What you will do →
Each entry must appear in the answer exactly as written.

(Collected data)
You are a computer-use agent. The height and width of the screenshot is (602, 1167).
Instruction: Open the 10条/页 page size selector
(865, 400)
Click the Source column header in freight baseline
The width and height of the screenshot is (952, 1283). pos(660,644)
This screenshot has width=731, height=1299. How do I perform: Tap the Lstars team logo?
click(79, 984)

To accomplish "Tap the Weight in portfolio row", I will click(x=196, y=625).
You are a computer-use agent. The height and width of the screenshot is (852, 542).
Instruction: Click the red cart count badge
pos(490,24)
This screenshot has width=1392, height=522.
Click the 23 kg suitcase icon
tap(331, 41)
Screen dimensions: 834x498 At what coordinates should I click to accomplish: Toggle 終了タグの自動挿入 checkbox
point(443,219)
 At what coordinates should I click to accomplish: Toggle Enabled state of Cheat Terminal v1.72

Finished exercise →
You are a computer-use agent. The height and width of the screenshot is (602, 1167).
Instruction: Open the 10条/页 page size selector
(865, 400)
Click the Source column header in freight baseline
The width and height of the screenshot is (952, 1283). pos(660,644)
This screenshot has width=731, height=1299. How do I perform: Tap the Lstars team logo?
click(79, 984)

To accomplish "Tap the Weight in portfolio row", I will click(x=196, y=625).
You are a computer-use agent. The height and width of the screenshot is (852, 542).
Instruction: Click the red cart count badge
pos(490,24)
This screenshot has width=1392, height=522.
Click the 23 kg suitcase icon
tap(331, 41)
Screen dimensions: 834x498 At what coordinates should I click to accomplish: Toggle 終了タグの自動挿入 checkbox
point(443,219)
 At what coordinates should I click to accomplish: Toggle Enabled state of Cheat Terminal v1.72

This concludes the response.